I have an appointment with a travel medicine/infectious disease doctor a month before the cruise embarks. Her office says I will most likely have to get a typhoid vaccination, and since I had a HEP A vaccination, I don't have to do it again. I'm hoping to avoid the cholera/malaria drugs as those are expensive (they are not vaccinations apparently). Also, from what I've read, they are not great for those who are already on a lot of medications. I guess I'm worrying because I was hospitalized a year ago for a bad stomach infection, and I already have "pre-exisiting" conditions. I don't know if I'm considered "immuno-compromised" or not but it feels like it sometimes. I'm erring on the side of caution I suppose. Thanks all for your feedback. I have enough information now.

 

The CDC provides advice for cholera prevention.

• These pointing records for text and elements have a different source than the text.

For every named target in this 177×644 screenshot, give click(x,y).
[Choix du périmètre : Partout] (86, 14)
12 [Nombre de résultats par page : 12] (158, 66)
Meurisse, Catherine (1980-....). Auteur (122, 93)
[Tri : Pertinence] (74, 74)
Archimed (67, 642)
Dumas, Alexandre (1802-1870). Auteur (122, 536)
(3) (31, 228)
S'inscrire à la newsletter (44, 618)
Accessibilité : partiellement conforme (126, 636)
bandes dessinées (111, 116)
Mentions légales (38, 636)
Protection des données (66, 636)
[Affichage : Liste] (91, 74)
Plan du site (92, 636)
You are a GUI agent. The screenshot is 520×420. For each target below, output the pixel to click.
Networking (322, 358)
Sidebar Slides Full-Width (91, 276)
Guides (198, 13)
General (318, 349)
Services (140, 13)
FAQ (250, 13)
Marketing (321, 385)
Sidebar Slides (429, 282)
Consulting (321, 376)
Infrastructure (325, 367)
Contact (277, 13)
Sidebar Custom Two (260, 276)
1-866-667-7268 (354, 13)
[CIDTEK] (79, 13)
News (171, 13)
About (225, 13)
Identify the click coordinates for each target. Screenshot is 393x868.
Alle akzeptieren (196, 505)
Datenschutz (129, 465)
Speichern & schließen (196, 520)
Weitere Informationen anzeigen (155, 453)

https://www.cdc.gov/cholera/preventionsteps.html

If you are traveling in an area where it is a concern, stick to bottled water/drinks and cooked food served hot and peel fruits. Water and food aboard your ship shouldn't be a concern as it is produced from sea water by the ship's plant.

 

I've not taken anti-malarial drugs on cruises. Malaria infection is from mosquito bites and those bites can carry other infections that don't have vaccines (e.g. zika and dengue fever). So unless spending a lot of time in a place where malaria risk is high, it's generally better to prevent bites using mosquito repellent (picardin or DEET). I prefer to use picardin because it is as effective as DEET, is non-greasy, has little smell and won't harm plastics. Sawyer is a brand available in the US that uses picardin. Anti-malaria drugs function by making your blood unfriendly (i.e. toxic) to the parasite, but your body may not react well to the drug either. I've taken anti-malaria drugs for land trips in areas where it is endemic, but not for cruises where the time exposure isn't that long.

 

CDC information on Malaria including the risk per country.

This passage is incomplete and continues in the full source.